Lt Gen Dahi Khalfan Tamim, the chief of Dubai Police, declined to comment on the report yesterday. The additional suspects would mean at least five French and Australian passports each had been compromised, as well as at least 13 British. Both Dubai Police and the UK's Serious Organised Crime Agency have linked the assassination of the Hamas military leader in his hotel room to Mossad, Israel's intelligence agency.

Police linked the first 27 suspects, who entered the country in separate teams, with a core group suspected to be responsible for the killing itself, through CCTV footage, immigration records, DNA analysis, witness interviews and hotel, phone, transport and credit-card records. Most of the compromised passports bore the names of Israeli residents. It is not clear whether the additional suspects were only involved in surveillance, or were in the country for the operational stage of the hit.

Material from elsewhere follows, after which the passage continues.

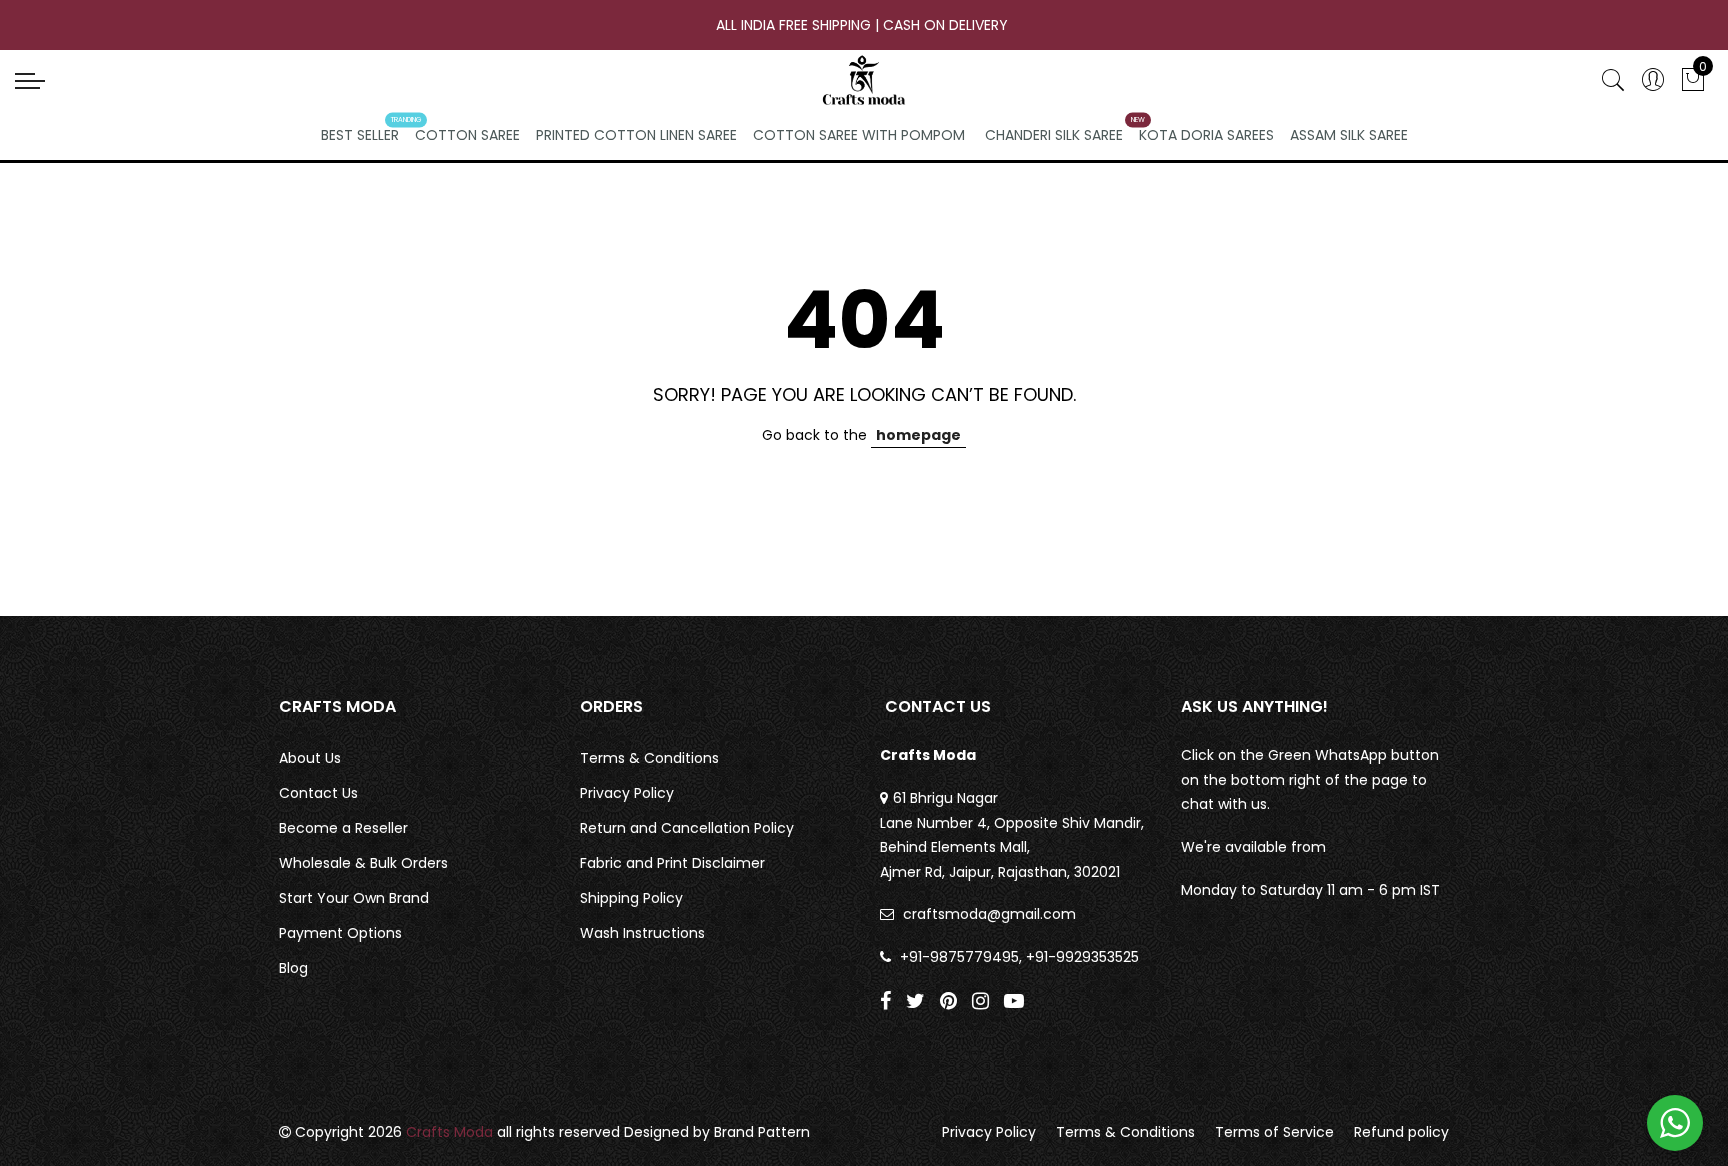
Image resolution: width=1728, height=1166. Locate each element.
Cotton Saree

The misuse of other nations' documents for the assassination has had serious diplomatic repercussions for Israel, which has neither confirmed nor denied responsibility. Britain expelled a Mossad representative from the Israeli embassy in London and is reportedly blocking the official's return until Israel gives a formal guarantee that its passports will not be misused in future. A representative of the British Foreign Office said officials were "investigating the report". The French Embassy said it could not comment on an "ongoing judicial inquiry", and the Australian Embassy also declined to comment.